Euhesma albamala

Scientific classification
- Kingdom: Animalia
- Phylum: Arthropoda
- Clade: Pancrustacea
- Class: Insecta
- Order: Hymenoptera
- Family: Colletidae
- Genus: Euhesma
- Species: E. albamala
- Binomial name: Euhesma albamala Hogendoorn & Leijs, 2015

= Euhesma albamala =

- Genus: Euhesma
- Species: albamala
- Authority: Hogendoorn & Leijs, 2015

Species of bee

Euhesma albamala, or Euhesma (Euhesma) albamala, is a species of bee in the family Colletidae and the subfamily Euryglossinae. It is endemic to Australia.

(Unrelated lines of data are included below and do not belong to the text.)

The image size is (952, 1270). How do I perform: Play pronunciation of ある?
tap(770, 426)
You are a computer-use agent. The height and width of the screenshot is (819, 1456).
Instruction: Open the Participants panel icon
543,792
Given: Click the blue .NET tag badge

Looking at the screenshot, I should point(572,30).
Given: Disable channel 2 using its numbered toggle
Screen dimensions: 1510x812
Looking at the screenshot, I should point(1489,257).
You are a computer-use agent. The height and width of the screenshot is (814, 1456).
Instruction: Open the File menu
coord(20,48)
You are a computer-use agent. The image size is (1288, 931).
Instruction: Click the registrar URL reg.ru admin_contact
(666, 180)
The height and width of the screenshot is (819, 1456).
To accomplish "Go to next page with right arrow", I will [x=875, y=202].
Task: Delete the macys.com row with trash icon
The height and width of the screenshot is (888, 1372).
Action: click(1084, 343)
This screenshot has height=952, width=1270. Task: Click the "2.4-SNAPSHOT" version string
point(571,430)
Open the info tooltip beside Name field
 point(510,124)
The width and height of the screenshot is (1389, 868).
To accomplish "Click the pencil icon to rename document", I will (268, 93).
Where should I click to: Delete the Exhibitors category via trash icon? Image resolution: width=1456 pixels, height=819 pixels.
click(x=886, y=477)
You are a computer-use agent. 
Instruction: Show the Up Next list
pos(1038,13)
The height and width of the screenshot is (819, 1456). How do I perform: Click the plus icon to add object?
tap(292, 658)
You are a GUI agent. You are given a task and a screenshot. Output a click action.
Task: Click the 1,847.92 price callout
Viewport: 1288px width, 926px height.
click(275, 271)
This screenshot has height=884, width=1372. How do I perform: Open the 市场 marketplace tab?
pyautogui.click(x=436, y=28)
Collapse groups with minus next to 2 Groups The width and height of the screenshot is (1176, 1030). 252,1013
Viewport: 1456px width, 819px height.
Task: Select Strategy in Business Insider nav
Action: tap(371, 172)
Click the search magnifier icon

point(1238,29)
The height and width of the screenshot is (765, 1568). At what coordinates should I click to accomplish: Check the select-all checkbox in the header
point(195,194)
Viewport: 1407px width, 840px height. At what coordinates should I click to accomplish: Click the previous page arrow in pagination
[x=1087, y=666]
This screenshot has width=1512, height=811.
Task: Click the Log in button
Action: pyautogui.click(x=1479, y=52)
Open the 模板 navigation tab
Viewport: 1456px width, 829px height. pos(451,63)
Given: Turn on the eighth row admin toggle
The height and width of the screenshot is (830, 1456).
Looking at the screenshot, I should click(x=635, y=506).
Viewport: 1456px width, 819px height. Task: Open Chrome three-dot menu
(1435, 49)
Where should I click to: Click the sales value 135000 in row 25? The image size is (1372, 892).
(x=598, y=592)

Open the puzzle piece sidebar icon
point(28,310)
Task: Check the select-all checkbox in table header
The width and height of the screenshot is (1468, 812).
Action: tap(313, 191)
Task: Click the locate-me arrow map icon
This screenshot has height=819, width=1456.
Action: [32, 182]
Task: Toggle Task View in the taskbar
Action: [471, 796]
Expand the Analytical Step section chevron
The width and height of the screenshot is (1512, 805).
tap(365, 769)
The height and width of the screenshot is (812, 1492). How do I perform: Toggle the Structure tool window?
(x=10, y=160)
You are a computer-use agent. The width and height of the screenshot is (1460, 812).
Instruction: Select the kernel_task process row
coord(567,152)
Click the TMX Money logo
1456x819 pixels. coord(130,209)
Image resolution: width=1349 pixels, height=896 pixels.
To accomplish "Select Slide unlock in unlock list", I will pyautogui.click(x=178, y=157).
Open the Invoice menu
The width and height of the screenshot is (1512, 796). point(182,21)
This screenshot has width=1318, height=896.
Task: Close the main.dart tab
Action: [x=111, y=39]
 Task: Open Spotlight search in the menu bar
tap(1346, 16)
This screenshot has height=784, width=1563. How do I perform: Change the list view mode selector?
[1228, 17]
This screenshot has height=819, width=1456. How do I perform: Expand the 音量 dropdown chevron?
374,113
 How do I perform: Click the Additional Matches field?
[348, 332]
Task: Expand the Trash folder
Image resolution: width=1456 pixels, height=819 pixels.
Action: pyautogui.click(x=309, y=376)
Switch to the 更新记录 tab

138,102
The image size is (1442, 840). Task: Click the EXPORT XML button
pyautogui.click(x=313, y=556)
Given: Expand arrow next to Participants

It was described in 2015 by entomologists Katja Hogendoorn and Remko Leijs.

==Etymology==
The specific epithet albamala refers to the bees’ white mandibles.

==Description==
The female holotype has a body length of 5.0 mm, wing length 3.2 mm, and head width 1.5 mm. A male paratype has a body length of 3.8 mm, wing length 3 mm, and head width 1.2 mm. Colouration is mainly brown and yellow, with a metallic sheen. The species has distinctive white mandibles with dark tips.

==Distribution and habitat==
The species occurs in north-west Western Australia. The type locality is the Cane River Conservation Park in the Pilbara.

==Behaviour==
The adults are flying mellivores. Flowering plants visited by the bees include Grevillea species.